» **WRITTEN INSTRUCTION A**: Return the part of the text on Bandung's fashion industry starting with "The fast fashion apparel industry due" and going on through "(Mehrjoo, Pasek, 2016).", copied word for word.

» **PASSAGE GIVEN**:
The growth of micro, small and medium enterprises of fashion industry in Bandung is very rapidly and thus the industry has to face the growing competitiveness challenge. Siswanto and Maulida (2014) propose the implementation of ERP is considered to be a strategy to support sales growth, increase management ability, enhance marketing network and also strengthen the company competitiveness. In order to be effectively implemented to achieve the goals, the ERP modules requirements are necessary to be identified based on the business process in the micro, small and medium enterprises of fashion Industry. The fashion industry has a contribution to the economy and become a locomotive in the development of creative industries nationwide. However, Indonesia development of fashion creative industry is experiencing less favorable growth, which in a period of more than 5 years tend to fluctuate. This indicates that business performance of the fashion industry tend not optimal. This condition related to some problems in developing competitive strategy (Auliana, 2016). Another study that examines ICT adoption on market capabilities in fashion industry also provides justification and recommendations for government and lawmakers to foster the growth of SMEs fashion industry in Indonesia by building more IT-related infrastructure and developing necessary skills to enhance SME business performance. (Siswanto and Maulida, 2014; Setiawati, Hartoyo, Daryanto and Arifin, 2015).
The fast fashion apparel industry due to its particular characteristics such as short life cycle products, volatile demand, low predictability, high level of impulse purchase, high level of price competition and global sourcing. A system dynamics model is proposed for analyzing the behavior and relationships of the fast fashion apparel industry by Mehrjoo and Pasek (2016). They initiate multiple business situations for effective strategic planning and decision-making are generated to satisfy customers? needs in the shortest time to satisfy customers? needs in the shortest time (Mehrjoo, Pasek, 2016).
Through Kanji's previous study (2010), it was found that even though the distro emerged from the antimainstream movement--the punk?ism--by young generation who liked playing music at the time, the distro, which is a fashion industry of t-shirts-jackets and other accessories, is a strategic industry in Bandung. From fabric production to the distribution and the sales, all occur in this city. (Kanji 2010) offers some ideas from his research on five main factors affecting the development of distro business in Bandung: Traffic, Reliance On Trends, Government Policy, Simplifying Export Process and Accessibility. These five factors are directly related to the business process practices undertaken. This leads the distro business, namely the manufacture of clothing with limited number and constantly changing designs, to become a growing business in Bandung.
From Kanji's research, it was found that distro is a strategic industry in Bandung, and will become a growing business in the city. Increased sales of distro product cause employment upraise. Kanji predicted, with support given by local government distros will soon become a firm and main player fashion industry. Creative industry in Bandung has long been growing and developing especially in fashion industry, since about 30 years ago. Bandung is one of the cities in West Java that has potential and creative young people as much as 60 percent of the total population (Kamil, 2013).

» **WRITTEN INSTRUCTION B**: In the entries below, retype the lines starting with the line with "Task: Click the 670 overall width dimension" and going on through the line with "Action: [212, 35]", both included, with no changes.

Word and item position data
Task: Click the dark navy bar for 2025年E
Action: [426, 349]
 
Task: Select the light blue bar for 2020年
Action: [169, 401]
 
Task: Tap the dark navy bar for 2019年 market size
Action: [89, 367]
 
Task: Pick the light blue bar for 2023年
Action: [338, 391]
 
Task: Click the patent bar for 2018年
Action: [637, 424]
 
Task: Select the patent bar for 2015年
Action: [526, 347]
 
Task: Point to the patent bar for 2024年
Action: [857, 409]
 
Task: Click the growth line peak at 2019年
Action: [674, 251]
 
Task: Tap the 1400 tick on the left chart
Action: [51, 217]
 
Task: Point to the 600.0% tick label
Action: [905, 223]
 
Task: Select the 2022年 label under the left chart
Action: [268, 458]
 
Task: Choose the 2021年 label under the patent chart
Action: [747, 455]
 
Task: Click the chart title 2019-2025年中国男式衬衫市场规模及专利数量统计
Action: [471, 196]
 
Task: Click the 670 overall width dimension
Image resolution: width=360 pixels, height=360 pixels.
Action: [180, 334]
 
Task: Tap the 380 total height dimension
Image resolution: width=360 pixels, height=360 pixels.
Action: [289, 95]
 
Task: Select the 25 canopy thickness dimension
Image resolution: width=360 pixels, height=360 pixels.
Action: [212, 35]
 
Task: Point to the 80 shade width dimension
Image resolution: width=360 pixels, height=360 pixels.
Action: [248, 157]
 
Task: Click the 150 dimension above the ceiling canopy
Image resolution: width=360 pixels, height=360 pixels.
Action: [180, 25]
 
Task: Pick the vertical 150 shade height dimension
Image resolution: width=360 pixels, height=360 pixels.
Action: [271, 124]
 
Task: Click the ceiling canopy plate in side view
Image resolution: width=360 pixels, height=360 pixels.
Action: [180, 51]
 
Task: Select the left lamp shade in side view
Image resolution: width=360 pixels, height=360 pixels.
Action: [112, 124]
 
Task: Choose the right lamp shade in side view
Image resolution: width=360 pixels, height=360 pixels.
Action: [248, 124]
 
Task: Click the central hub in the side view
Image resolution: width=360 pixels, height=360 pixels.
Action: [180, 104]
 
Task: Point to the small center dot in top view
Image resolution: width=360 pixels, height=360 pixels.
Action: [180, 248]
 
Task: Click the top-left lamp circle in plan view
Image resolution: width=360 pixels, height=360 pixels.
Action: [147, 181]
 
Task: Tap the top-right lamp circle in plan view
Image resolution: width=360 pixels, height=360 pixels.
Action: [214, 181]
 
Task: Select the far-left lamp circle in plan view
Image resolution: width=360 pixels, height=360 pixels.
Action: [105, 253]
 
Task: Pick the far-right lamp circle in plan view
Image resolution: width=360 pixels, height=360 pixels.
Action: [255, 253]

» **OUTPUT A**:
The fast fashion apparel industry due to its particular characteristics such as short life cycle products, volatile demand, low predictability, high level of impulse purchase, high level of price competition and global sourcing. A system dynamics model is proposed for analyzing the behavior and relationships of the fast fashion apparel industry by Mehrjoo and Pasek (2016). They initiate multiple business situations for effective strategic planning and decision-making are generated to satisfy customers? needs in the shortest time to satisfy customers? needs in the shortest time (Mehrjoo, Pasek, 2016).

» **OUTPUT B**:
Task: Click the 670 overall width dimension
Image resolution: width=360 pixels, height=360 pixels.
Action: [180, 334]
 
Task: Tap the 380 total height dimension
Image resolution: width=360 pixels, height=360 pixels.
Action: [289, 95]
 
Task: Select the 25 canopy thickness dimension
Image resolution: width=360 pixels, height=360 pixels.
Action: [212, 35]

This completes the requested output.